The House Movie Review: A Kafkaesque Nightmare!
This Kafkaesque narrative of a house through the ages captures the strange, the intriguing, and the inexplicable through its occupants and their intense attachment to the structure
This stop-motion animated dark comedy anthology film involving a house through different eras, and the arresting allure it possesses, is Kafkaesque in the truest sense. Presented by three different sets of directors and written for the screen by Enda Walsh, The House succeeds in keeping you riveted from start to finish. The strange, inexplicable power this large structure has on its inhabitants seeps into the viewing experience, making you question reality as much as the animated characters on screen. Gustavo Santaolalla’s intensely crafted music lends an eerie feel to the premise of the anthology. It is rare for an inanimate object to be the central character in a story, but the film pushes its title to the limit, with the house and its looming presence being the glue that connects all narratives. Despite being set in vastly different eras, the structure weighs heavily down on the hearts and minds of its occupants, and yet, why they feel such an attachment to it is never really explored or understood. The shorts offer no clear resolution, making this surrealist feature set in an undefined past, present, and future, all the more odd.
Director – Emma de Swaef, Marc James Roels, Niki Lindroth von Bahr, Paloma Baeza
Cast – Mia Goth, Matthew Goode, Claudie Blakley, Jarvis Cocker, Susan Wokoma, Helena Bonham Carter, Paul Kaye, Will Sharpe
Streaming On – Netflix
Story 1, directed by Emma de Swaef and Marc James Roels, features an impoverished household from the past. Raymond and Penelope have two daughters in nine-year-old Mabel (Mia Goth) and her baby sister, Isobel. They live in a dilapidated house in want of refurbishment. One night, a drunk Raymond signs the deal of a lifetime with an elusive architect. According to the agreement, the family must move to a new, grand house adjacent to their current premises, at no cost. The couple exhibits an intense fascination for the palatial place, but Mabel finds the goings-on inexplicable; daily modifications happen at the behest of the faceless architect, sumptuous feasts appear magically at mealtimes despite the appearance of no staff.
Set in the present day, presumably, Story 2, directed by Niki Lindroth von Bahr has an anthropomorphic rat as a developer in the process of selling the same house.
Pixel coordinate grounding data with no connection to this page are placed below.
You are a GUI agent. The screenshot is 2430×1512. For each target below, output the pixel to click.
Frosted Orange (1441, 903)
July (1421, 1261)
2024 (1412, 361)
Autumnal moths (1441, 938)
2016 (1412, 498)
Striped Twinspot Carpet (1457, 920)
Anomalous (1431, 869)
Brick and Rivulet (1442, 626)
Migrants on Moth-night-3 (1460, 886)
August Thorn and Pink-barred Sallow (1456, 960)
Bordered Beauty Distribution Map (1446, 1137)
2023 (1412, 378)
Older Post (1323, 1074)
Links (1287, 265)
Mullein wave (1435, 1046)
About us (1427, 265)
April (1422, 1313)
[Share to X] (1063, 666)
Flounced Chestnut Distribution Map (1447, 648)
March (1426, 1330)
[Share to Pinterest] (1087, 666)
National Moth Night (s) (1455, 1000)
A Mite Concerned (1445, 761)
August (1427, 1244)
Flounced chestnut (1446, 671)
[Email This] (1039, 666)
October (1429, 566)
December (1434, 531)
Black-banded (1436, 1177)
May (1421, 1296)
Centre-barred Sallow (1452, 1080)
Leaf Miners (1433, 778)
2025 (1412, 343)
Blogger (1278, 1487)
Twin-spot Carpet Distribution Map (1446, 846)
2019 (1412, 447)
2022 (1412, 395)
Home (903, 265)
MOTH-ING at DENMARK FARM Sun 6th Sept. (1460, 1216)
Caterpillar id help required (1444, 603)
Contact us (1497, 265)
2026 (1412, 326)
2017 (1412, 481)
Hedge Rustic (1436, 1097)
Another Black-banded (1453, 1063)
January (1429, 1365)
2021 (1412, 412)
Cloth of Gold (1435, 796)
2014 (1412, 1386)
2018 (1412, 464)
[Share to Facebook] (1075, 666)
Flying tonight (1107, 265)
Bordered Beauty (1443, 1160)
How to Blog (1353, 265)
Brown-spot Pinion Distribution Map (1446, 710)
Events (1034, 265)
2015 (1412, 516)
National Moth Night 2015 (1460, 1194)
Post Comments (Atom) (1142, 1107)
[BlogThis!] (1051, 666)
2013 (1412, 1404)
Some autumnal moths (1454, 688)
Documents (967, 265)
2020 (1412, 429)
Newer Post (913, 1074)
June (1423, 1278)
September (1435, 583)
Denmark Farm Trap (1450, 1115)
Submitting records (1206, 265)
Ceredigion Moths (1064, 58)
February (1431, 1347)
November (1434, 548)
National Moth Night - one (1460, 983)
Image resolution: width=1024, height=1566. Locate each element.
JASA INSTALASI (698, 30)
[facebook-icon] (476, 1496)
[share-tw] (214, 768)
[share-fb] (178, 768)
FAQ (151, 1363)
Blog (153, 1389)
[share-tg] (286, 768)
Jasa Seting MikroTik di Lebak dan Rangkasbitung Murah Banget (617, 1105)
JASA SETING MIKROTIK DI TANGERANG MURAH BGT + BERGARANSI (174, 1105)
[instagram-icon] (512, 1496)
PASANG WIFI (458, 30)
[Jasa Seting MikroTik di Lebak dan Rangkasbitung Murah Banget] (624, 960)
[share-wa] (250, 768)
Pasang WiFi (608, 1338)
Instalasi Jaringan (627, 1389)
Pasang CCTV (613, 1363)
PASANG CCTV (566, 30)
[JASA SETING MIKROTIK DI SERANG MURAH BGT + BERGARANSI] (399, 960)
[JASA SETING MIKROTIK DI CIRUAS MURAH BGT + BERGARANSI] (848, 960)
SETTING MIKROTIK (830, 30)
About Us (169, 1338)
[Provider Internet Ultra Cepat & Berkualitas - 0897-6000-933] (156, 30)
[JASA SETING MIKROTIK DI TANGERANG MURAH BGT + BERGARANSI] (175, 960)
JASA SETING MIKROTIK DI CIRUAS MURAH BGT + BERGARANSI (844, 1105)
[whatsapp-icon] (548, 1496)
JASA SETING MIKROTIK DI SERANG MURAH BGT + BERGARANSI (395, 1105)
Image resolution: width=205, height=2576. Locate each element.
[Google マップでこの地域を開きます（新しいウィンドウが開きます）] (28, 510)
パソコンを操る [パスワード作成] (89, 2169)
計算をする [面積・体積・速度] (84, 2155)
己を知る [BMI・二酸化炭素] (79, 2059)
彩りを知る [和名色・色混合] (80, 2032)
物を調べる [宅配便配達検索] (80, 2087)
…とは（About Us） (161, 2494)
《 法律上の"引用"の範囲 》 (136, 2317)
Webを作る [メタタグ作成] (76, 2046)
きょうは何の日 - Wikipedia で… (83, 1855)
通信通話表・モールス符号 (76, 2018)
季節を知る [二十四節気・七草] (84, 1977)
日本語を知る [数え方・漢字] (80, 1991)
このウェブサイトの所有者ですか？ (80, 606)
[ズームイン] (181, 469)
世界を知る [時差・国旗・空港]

He undertakes all the restoration work himself, which includes a major bug infestation. He constantly calls someone to share his frustrations. When the said day of viewing for prospective buyers arrives, not everything goes to plan. He spots an oddly-shaped couple hanging back, expressing much interest in the place. But try as he might, he isn’t able to get down to brass tacks with them; they refuse to leave, always mumbling about the property and requesting him for tea.
The final short in the anthology (directed by Paloma Baeza) alludes to an apocalyptic world where climate change has run rampant, with most structures underwater from a massive flood. One of the last remaining properties that hasn't been swept up by the deluge is the proverbial house. The latest landlady is a cat named Rosa (Susan Wokoma); she has two tenants – Jen and Elias. The former pays rent in semiprecious stones and the latter in fish. One of Rosa’s foremost wishes is to bring out the house’s true potential, but a full restoration requires something she doesn’t have: money. The attachment she feels for the structure and her inability to let go of it at any cost are brought into question with the arrival of Cosmos, Jen’s carefree, bohemian spirit partner.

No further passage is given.